The account in the Chronicum Scotorum runs thus:-
"Kal. v.f.l. 10. Anno mundi 1599.
"In this year the daughter of one of the Greeks came to Hibernia, whose name was h-Erui, or Berba, or Cesar, and fifty maidens and three men with her. Ladhra was their conductor, who was the first that was buried in Hibernia."[24] The Cin of Drom Snechta is quoted in the Book of Ballymote as authority for the same tradition.[25] The Book of Invasions also mentions this account as derived from ancient sources. MacFirbis, in the Book of Genealogies, says: "I shall devote the first book to Partholan, who first took possession of Erinn after the Deluge, devoting the beginning of it to the coming of the Lady Ceasair," &c. And the Annals of the Four Masters: "Forty days before the Deluge, Ceasair came to Ireland with fifty girls and three men-Bith, Ladhra, and Fintain their names."[26] All authorities agree that Partholan was the first who colonized Ireland after the Flood. His arrival is stated in the Chronicum Scotorum to have taken place "in the sixtieth year of the age of Abraham."[27] The Four Masters say: "The age of the world, when Partholan came into Ireland, 2520 years."[28]
Partholan landed at Inver[29] Scene, now the Kenmare river, accompanied by his sons, their wives, and a thousand followers. His antecedents are by no means the most creditable; and we may, perhaps, feel some satisfaction, that a colony thus founded should have been totally swept away by pestilence a few hundred years after its establishment.
The Chronicum Scotorum gives the date of his landing thus: "On a Monday, the 14th of May, he arrived, his companions being eight in number, viz., four men and four women." If the kingdom of Desmond were as rich then as now in natural beauty, a scene of no ordinary splendour must have greeted the eyes and gladdened the hearts of its first inhabitants. They had voyaged past the fair and sunny isles of that "tideless sea," the home of the Phoenician race from the earliest ages. They had escaped the dangers of the rough Spanish coast, and gazed upon the spot where the Pillars of Hercules were the beacons of the early mariners. For many days they had lost sight of land, and, we may believe, had well-nigh despaired of finding a home in that far isle, to which some strange impulse had attracted them, or some old tradition-for the world even then was old enough for legends of the past-had won their thoughts. But there was a cry of land. The billows dashed in wildly, then as now, from the coasts of an undiscovered world, and left the same line of white foam upon Eire's western coast. The magnificent Inver rolled its tide of beauty between gentle hills and sunny slopes, till it reached what now is appropriately called Kenmare. The distant Reeks showed their clear summits in sharp outline, pointing to the summer sky. The long-backed Mangerton and quaintly-crested Carn Tual were there also; and, perchance, the Roughty and the Finihé sent their little streams to swell the noble river bay. But it was no time for dreams, though the Celt in all ages has proved the sweetest of dreamers, the truest of bards.

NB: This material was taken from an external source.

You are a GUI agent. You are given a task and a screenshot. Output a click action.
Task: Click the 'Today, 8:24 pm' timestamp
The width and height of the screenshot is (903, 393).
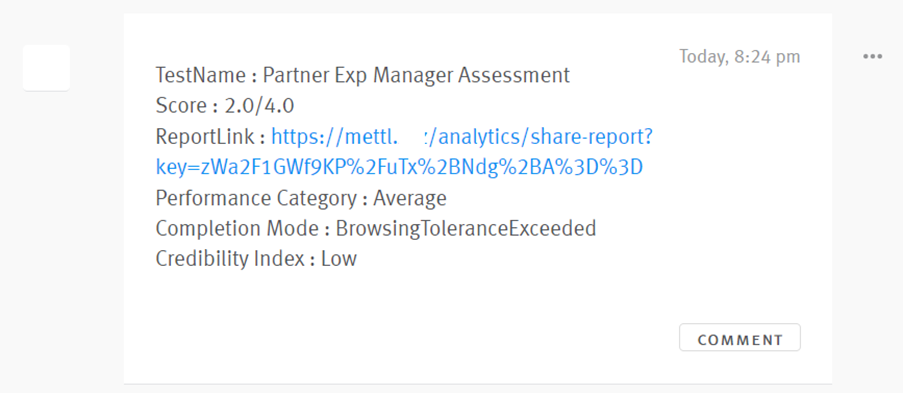[x=739, y=56]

These men have rough work to do, and, it may be, gave but scant thought to the beauties of the western isle, and scant thanks to their gods for escape from peril. Plains were to be cleared, forests cut down, and the red deer and giant elk driven to deeper recesses in the well-wooded country.
Several lakes are said to have sprung forth at that period; but it is more probable that they already existed, and were then for the first time seen by human eye. The plains which Partholan's people cleared are also mentioned, and then we find the ever-returning obituary:-
"The age of the world 2550, Partholan died on Sean Mhagh-Ealta-Edair in this year."[30]

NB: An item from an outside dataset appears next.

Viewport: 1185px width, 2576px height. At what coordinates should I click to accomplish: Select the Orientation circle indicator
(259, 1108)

The name of Tallaght still remains, like the peak of a submerged world, to indicate this colonization, and its fatal termination. Some very ancient tumuli may still be seen there. The name signifies a place where a number of persons who died of the plague were interred together; and here the Annals of the Four Masters tells us that nine thousand of Partholan's people died in one week, after they had been three hundred years in Ireland.[31]

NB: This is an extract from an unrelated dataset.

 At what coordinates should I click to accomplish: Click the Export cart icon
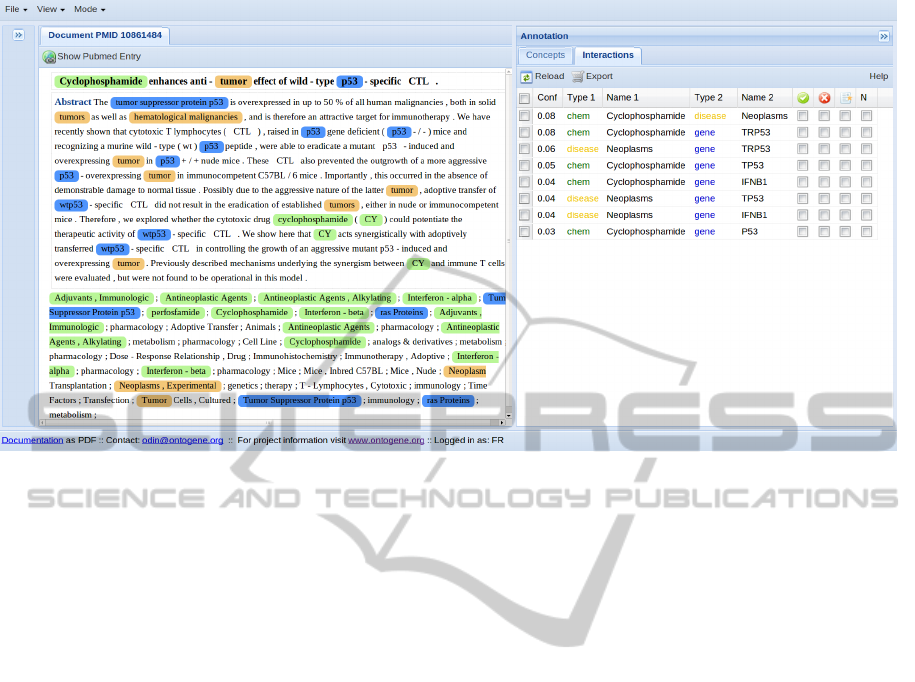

The third "taking" of Ireland was that of Nemedh. He came, according to the Annals,[32] A.M. 2859, and erected forts and cleared plains, as his predecessors had done. His people were also afflicted by plague, and appeared to have had occupation enough to bury their dead, and to fight with the "Fomorians in general," an unpleasantly pugilistic race, who, according to the Annals of Clonmacnois, "were a sept descended from Cham, the sonne of Noeh, and lived by pyracie and spoile of other nations, and were in those days very troublesome to the whole world."[33] The few Nemedians who escaped alive after their great battle with the Fomorians, fled into the interior of the island. Three bands were said to have emigrated with their respective captains. One party wandered into the north of Europe, and are believed to have been the progenitors of the Tuatha Dé Dananns; others made their way to Greece, where they were enslaved, and obtained the name of Firbolgs, or bagmen, from the leathern bags which they were compelled to carry; and the third section sought refuge in the north of England, which is said to have obtained its name of Briton from their leader, Briotan Maol.[34]
The fourth immigration is that of the Firbolgs; and it is remarkable how early the love of country is manifested in the Irish race, since we find those who once inhabited its green plains still anxious to return, whether their emigration proved prosperous, as to the Tuatha Dé Dananns, or painful, as to the Firbolgs.
According to the Annals of Clonmacnois, Keating, and the Leabhar-Gabhala, the Firbolgs divided the island into five provinces, governed by five brothers, the sons of Dela Mac Loich:-"Slane, the eldest brother, had the province of Leynster for his part, which containeth from Inver Colpe, that is to say, where the river Boyne entereth into the sea, now called in Irish Drogheda, to the meeting of the three waters, by Waterford, where the three rivers, Suyre, Ffeoir, and Barrow, do meet and run together into the sea. Gann, the second brother's part, was South Munster, which is a province extending from that place to Bealagh-Conglaissey. Seangann, the third brother's part, was from Bealagh-Conglaissey to Rossedahaileagh, now called Limbriche, which is in the province of North Munster. Geanaun, the fourth brother, had the province of Connacht, containing from Limerick to Easroe. Rorye, the fifth brother, and youngest, had from Easroe aforesaid to Inver Colpe, which is in the province of Ulster."[35]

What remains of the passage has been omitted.